### DOCUMENT SECTION

But WAIT! There’s MORE! Card. Duka of Prague sent DUBIA about Communion for the divorced and remarried. RESPONDED!

The Dicastery for the Doctrine of the Faith, under the new leadership of now-Card. Fernandez, responded to a series of Dubia sent in by Dominik Card. Duka, OP, of Prague on 13 July 2023 about administration of Holy Communion to the divorced and remarried.

The responses in PDF, in Italian, Documento PDF.

This is signed off on by Francis, dated, 25 September 2023.

There is an interesting note at the beginning about how the DDF thought the QUESTIONS were not sufficiently clear.  So they redid them!

Here’s an extreme NUTSHELL summary, not intended to be exhaustive.   I’m sure a full English translation will come out, which will leave people equally confused and in need of explanations.  Boiled down…

  1. Can a diocese establish a different practice from that of the conference?   Priests make up their own minds.  Maybe diocese can have a  policy to help them.

### SUPPLIED INFORMATION
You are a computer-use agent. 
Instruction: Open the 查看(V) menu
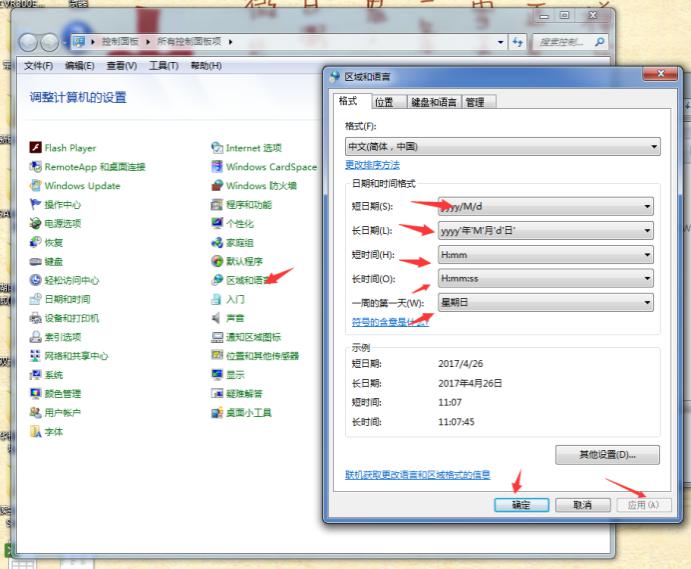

### REQUIREMENT
Can you reproduce the post about Card. Duka's dubia on Communion for the divorced and remarried word for word, in full?

### COMPLETED EXERCISE
But WAIT! There’s MORE! Card. Duka of Prague sent DUBIA about Communion for the divorced and remarried. RESPONDED!

The Dicastery for the Doctrine of the Faith, under the new leadership of now-Card. Fernandez, responded to a series of Dubia sent in by Dominik Card. Duka, OP, of Prague on 13 July 2023 about administration of Holy Communion to the divorced and remarried.

The responses in PDF, in Italian, Documento PDF.

This is signed off on by Francis, dated, 25 September 2023.

There is an interesting note at the beginning about how the DDF thought the QUESTIONS were not sufficiently clear.  So they redid them!

Here’s an extreme NUTSHELL summary, not intended to be exhaustive.   I’m sure a full English translation will come out, which will leave people equally confused and in need of explanations.  Boiled down…

  1. Can a diocese establish a different practice from that of the conference?   Priests make up their own minds.  Maybe diocese can have a  policy to help them.